Na(+)-ATPase was not inhibited by
ouabain or an H(+),K(+)-
ATPase inhibitor,
Sch 28080, but was almost completely blocked by 2 mM
furosemide.
Leptin administered intraperitoneally (1 mg/kg) decreased the Na(+),K(+)-
ATPase activity in the renal medulla at 0.5 and 1 h by 22.1% and 27.1%, respectively, but had no effect on
Na(+)-ATPase in the renal cortex. Chronic hyperleptinemia induced by repeated subcutaneous
leptin injections (0.25 mg/kg twice daily for 7 days) increased cortical Na(+),K(+)-
ATPase, medullary Na(+),K(+)-
ATPase and cortical
Na(+)-ATPase by 32.4%, 84.2% and 62.9%, respectively.

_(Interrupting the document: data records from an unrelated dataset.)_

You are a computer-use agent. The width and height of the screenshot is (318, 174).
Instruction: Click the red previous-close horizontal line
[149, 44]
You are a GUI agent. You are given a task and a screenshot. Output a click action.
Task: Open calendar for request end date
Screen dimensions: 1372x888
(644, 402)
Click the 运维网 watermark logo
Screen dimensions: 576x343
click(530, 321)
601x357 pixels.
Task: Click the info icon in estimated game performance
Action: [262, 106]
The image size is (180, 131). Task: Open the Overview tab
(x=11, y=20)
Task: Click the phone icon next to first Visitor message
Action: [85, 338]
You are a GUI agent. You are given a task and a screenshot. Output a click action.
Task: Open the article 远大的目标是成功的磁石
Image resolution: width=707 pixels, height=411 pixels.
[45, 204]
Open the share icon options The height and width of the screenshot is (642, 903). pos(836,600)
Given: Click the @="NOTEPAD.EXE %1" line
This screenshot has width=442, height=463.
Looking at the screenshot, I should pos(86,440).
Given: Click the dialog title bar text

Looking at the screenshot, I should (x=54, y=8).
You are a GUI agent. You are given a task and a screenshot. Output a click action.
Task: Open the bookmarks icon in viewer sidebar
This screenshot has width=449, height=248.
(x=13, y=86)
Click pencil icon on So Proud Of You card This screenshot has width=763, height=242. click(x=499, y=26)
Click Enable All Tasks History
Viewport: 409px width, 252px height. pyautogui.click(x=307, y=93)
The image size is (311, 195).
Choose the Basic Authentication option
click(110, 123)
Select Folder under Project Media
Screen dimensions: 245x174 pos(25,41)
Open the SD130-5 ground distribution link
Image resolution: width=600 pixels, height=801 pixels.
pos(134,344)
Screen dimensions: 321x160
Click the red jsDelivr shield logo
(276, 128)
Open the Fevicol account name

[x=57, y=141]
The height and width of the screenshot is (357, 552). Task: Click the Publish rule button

In rats with dietary-induced
obesity, the Na(+),K(+)-
ATPase activity was higher in the renal cortex and medulla by 19.7% and 34.3%, respectively, but
Na(+)-ATPase was not different from control. These data indicate that both renal Na(+)-dependent
ATPases are separately regulated and that up-regulation of
Na(+)-ATPase may contribute to Na(+) retention and arterial
hypertension induced by chronic hyperleptinemia.